▶ Исходный материал:
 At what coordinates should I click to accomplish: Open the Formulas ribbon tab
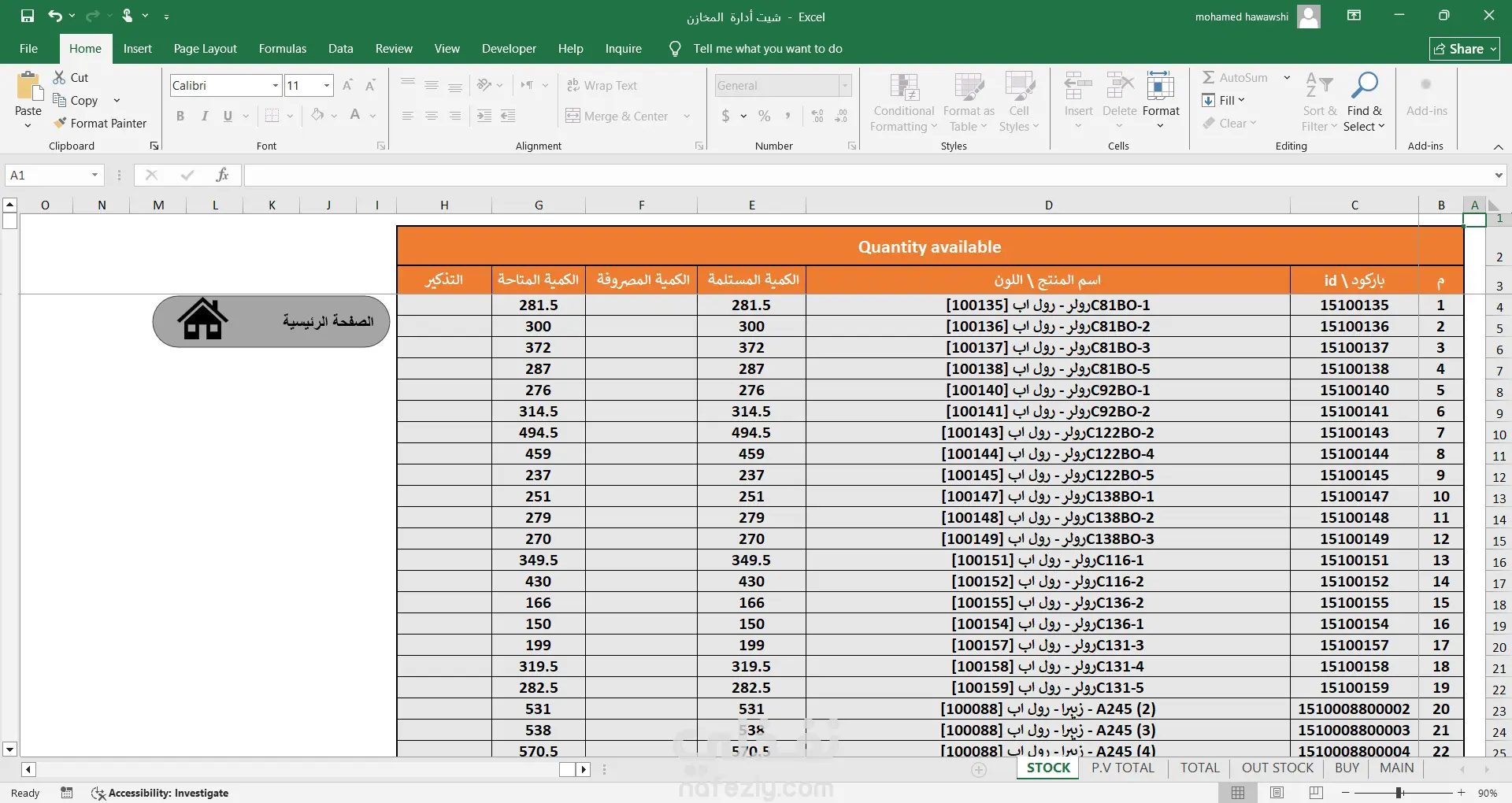[x=283, y=49]
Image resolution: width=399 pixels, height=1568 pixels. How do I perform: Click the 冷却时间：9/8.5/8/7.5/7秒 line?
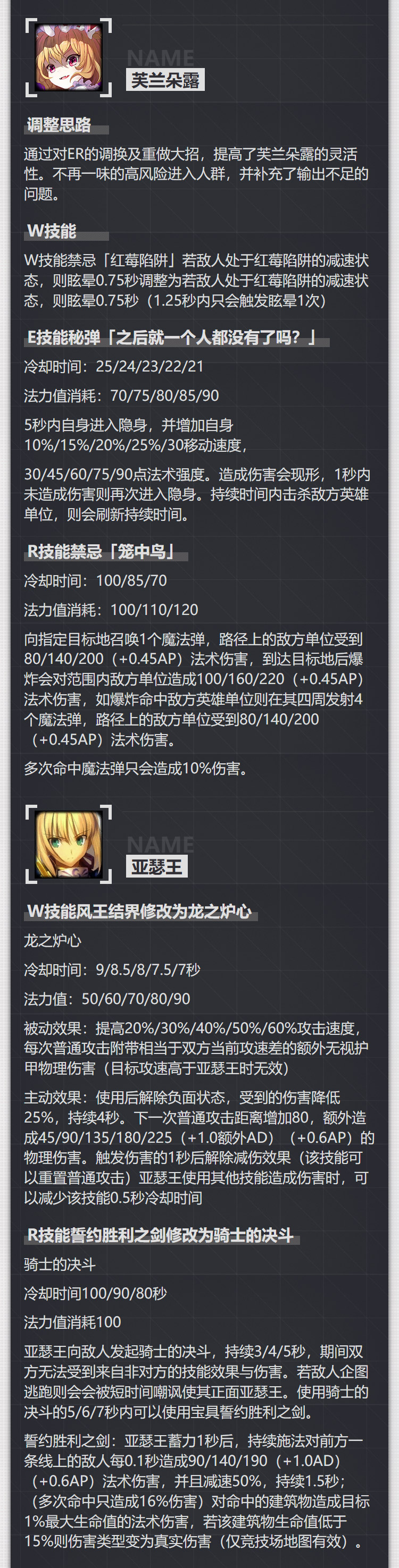pos(112,970)
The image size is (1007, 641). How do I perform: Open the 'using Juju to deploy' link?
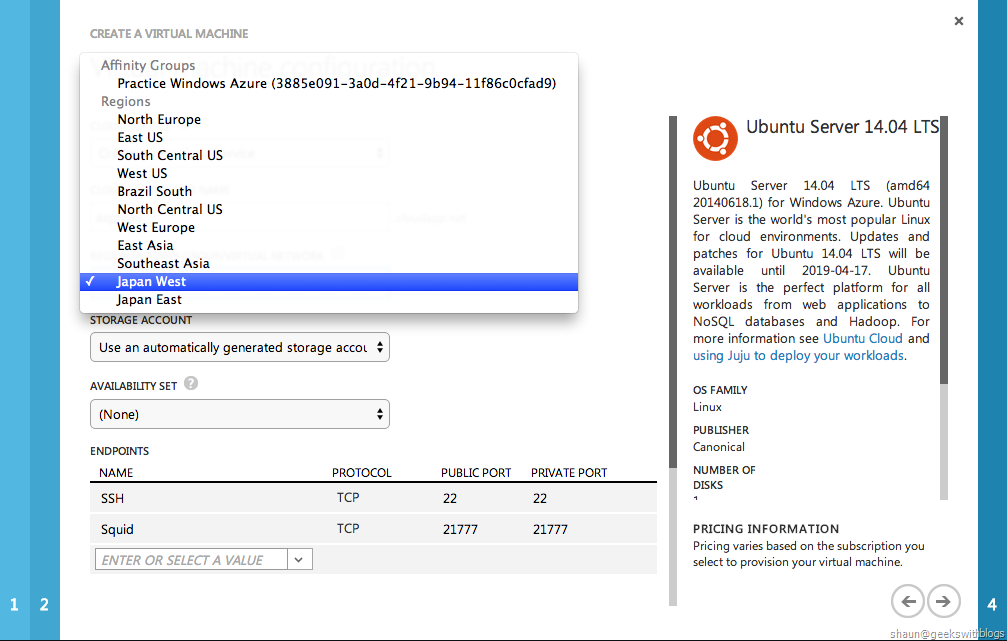point(798,356)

▶ Условие задания:
Извлеки из материала все строки слово в слово. Изображения в ответ не включай.

▶ Письменное решение:
 At what coordinates should I click to accomplish: Open the Formulas ribbon tab
[x=283, y=49]
Image resolution: width=399 pixels, height=1568 pixels. How do I perform: Click the 冷却时间：9/8.5/8/7.5/7秒 line?
pos(112,970)
The image size is (1007, 641). How do I perform: Open the 'using Juju to deploy' link?
point(798,356)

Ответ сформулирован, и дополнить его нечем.